The dollar pulled away from the previous session’s 4-1/2 month lows against the yen on Wednesday as investors’ concerns over North Korea’s latest missile test eased for now, while the Australian dollar surged on upbeat construction data.
The dollar index, which tracks the greenback’s value against a basket of six major currencies, added 0.1 percent to 92.292, having recovered from Tuesday’s low of 91.621, its lowest level since January 2015.
The dollar last traded at 109.77 yen, up from Tuesday’s low of 108.265 yen, its lowest level since mid-April.
“The dollar/yen reacted yesterday, moving lower, and that seems to be reversing today,” said Mitul Kotecha, head of Asia macro strategy for Barclays in Singapore.
“Its become a typical reaction to what’s been happening in North Korea, where you initially see some risk aversion in markets and then reverse that move relatively quickly,” Kotecha said. North Korea’s launch on Tuesday of a ballistic missile over Japan’s northern island of Hokkaido initially spooked investors. It triggered a drop in U.S. bond yields and a slide in the dollar against the yen, which tends to benefit during times of crisis on the assumption that Japanese investors will repatriate funds.
The greenback later recovered, with U.S. equities rising on Tuesday and the U.S. 10-year Treasury yield pulling up from 9-month lows.
The U.S. 10-year Treasury yield last stood at 2.148 percent.
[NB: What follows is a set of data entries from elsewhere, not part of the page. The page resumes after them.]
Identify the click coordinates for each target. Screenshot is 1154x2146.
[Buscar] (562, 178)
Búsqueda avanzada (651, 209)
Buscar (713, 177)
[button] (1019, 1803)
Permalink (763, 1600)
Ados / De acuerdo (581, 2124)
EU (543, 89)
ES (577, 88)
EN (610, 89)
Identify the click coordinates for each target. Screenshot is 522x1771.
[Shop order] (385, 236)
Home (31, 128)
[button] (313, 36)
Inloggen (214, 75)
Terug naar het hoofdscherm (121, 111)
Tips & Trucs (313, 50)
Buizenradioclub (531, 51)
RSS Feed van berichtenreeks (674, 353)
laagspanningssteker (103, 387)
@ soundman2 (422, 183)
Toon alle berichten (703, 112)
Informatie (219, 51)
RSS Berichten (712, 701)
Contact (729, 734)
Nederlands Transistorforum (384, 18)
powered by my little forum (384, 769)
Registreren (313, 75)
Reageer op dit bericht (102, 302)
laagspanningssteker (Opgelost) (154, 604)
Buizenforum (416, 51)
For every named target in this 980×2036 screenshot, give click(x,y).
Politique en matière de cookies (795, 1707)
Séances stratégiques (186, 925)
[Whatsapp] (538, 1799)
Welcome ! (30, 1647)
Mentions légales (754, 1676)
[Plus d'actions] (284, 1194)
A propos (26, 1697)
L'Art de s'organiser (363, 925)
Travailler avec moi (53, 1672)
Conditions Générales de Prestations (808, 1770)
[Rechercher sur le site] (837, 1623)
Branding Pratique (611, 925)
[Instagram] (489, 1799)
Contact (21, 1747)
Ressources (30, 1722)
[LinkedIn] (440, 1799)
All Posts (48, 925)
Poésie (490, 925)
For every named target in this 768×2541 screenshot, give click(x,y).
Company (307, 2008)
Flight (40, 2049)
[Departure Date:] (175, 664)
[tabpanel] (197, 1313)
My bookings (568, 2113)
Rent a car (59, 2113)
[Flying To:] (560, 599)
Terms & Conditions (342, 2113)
On Tuesday, the U.S. 10-year bond yield fell as low as 2.086 percent, its lowest level since Nov. 10.
North Korean leader Kim Jong Un guided a launch of an intermediate-range ballistic missile on Tuesday in a drill to counter the joint military exercises by South Korean and U.S. militaries, the North’s official KCNA news agency said on Wednesday.
KCNA quoted Kim as saying it was necessary for the North Korean military to undertake more exercises focused on operations in the Pacific.
While North Korea-related risks haven’t gone away, the fact that the dollar managed to bounce back sharply from Tuesday’s lows could lend support to the greenback in the near term, said Andrew Bresler, deputy head of sales trading in Asia-Pacific for Saxo Markets in Singapore.
“We’ve certainly remained pretty cautious on the outlook for risk here, and definitely not buying fully into the discounting of the North Korean tensions,” he said.
In the wake of the sharp swings seen in the dollar against major currencies on Tuesday, it is difficult to have a clear view on the dollar’s near-term outlook, Bresler said, adding that U.S. economic data would be a focus in coming days.
Friday’s closely-watched U.S. employment report for August is expected to show employers added 182,000 jobs, according to the median estimate of 60 economists polled by Reuters.
Investors are also gauging the potential economic fallout of Tropical Storm Harvey, which brought catastrophic flooding to Texas this week and shut down nearly a fifth of the U.S’s crude oil refining capacity.
The euro edged up 0.1 percent to $1.1981, having retreated from Tuesday’s high of $1.2070, its strongest level since January 2015.
The Australian dollar was the standout mover of the Asian session, jumping 0.5 percent to a four-week high of $0.7995.
Australian construction spending boasted its biggest rise on record last quarter as miners splashed out on major engineering projects, a surprise that\ could lift economic growth well above initial expectations.